Seminário 25 Anos da Constituição Cidadã: Para desembargador Guilherme Calmon, correlação entre a Constituição e Direito Privado tem de ser construída com cuidado*

Publicado em 09/09/2013

        “Estamos em um trabalho de construção das correlações entre a Constituição e o Direito Privado e acredito que ainda possamos corrigir vários rumos que estão sendo desviados”, concluiu o desembargador federal do TRF2 Guilherme Calmon Nogueira da Gama, conselheiro do Conselho Nacional de Justiça (CNJ), em sua palestra “Constituição e Direito Privado: uma relação em construção” no seminário 25 Anos da Constituição Cidadã, no auditório do Superior Tribunal de Justiça (STJ). O evento foi uma promoção do Centro de Estudos Judiciários (CEJ) do Conselho da Justiça Federal (CJF). O ministro do STJ, Ricardo Villas-Boas Cueva presidiu a mesa.
        No entendimento do desembargador federal, é preciso estabelecer com cuidado onde e quando poderá haver a incidência das normas de direito fundamental no Direito Privado. “Precisamos ter muito cuidado na busca da concretização dessas normas, de modo a não permitir que haja uma autêntica loteria em relação às escolhas que podem ser feitas em relação às situações concretas”, afirma.
        Ele assinala que a questão das técnicas de reprodução humana assistida, por exemplo, ainda não mereceu tratamento legislativo adequado e as regras de Direito Civil existentes sobre o tema são insuficientes. “Por outro lado, há uma atuação intensa do Conselho Federal de Medicina normatizando como os médicos deve se portar nessa seara”, aponta. Com relação à técnica de reprodução assistida, Guilherme Calmon menciona a hipótese de uma viúva que teve seu marido falecido com o seu esperma congelado e, após  a morte dele, pretende iniciar uma gravidez. “Até que ponto esta é uma técnica admissível?”, questiona.

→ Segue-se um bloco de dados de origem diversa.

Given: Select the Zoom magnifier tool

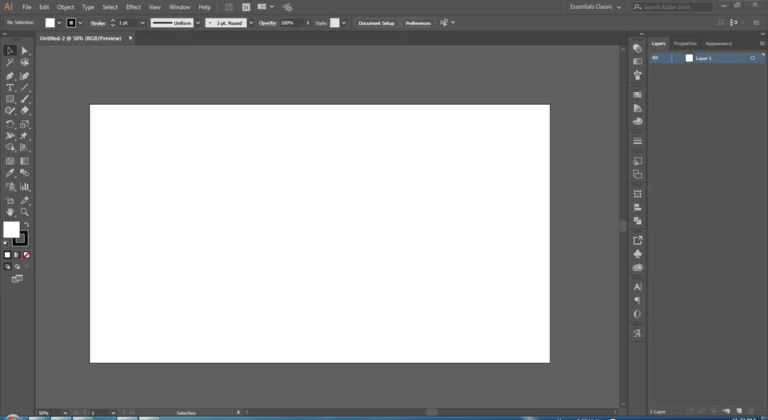Looking at the screenshot, I should [25, 212].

        Outro exemplo citado por ele é a da chamada “doação cruzada de gametas”: uma mulher que tem dificuldade para engravidar mas tem óvulos férteis se dispõe a doar óvulos para outra mulher, que não pode engravidar por não ter óvulos férteis. Em troca, esta última se dispõe a custear o tratamento da primeira. De acordo com Guilherme Calmon, essas são hipóteses previstas pelo CFM como legítimas. “Será que o nosso ordenamento jurídico admite essas regras?”, indaga novamente. Para ele, há uma omissão do legislador em relação a essas questões. “É proibida por lei a comercialização de partes do corpo humano e, no segundo caso, está havendo, sim, vantagem patrimonial”, observa o desembargador federal.
        Outra questão delicada nas relações entre particulares, tangenciadas pelas normas de direitos fundamentais, foi o julgamento, por parte do Supremo Tribunal Federal (STF), de uma ação direta de inconstitucionalidade a respeito de união entre pessoas do mesmo sexo. “Na falta de positivação do nosso ordenamento jurídico a respeito dessas uniões, o STF acabou por estabelecer que não se pode excluir a união entre pessoas do mesmo sexo, um autêntico ativismo jurídico, na minha opinião”, afirma Guilherme Calmon.
        Saber qual é o grau de influência das normas de direitos fundamentais nas relações entre particulares, e como devem atuar essas normas, para o desembargador federal, é uma das grandes questões do Direito Privado. “Surgiu a teoria da eficácia imediata ou direta dessas normas no que tange aos particulares.  Criticando essa teoria, veio a teoria da eficácia indireta das normas de direitos fundamentais para particulares. Precisariam sofrer a intermediação do legislador, que tem de dar concretude a essas normas, senão haveria esvaziamento da autonomia privada”, explica ele.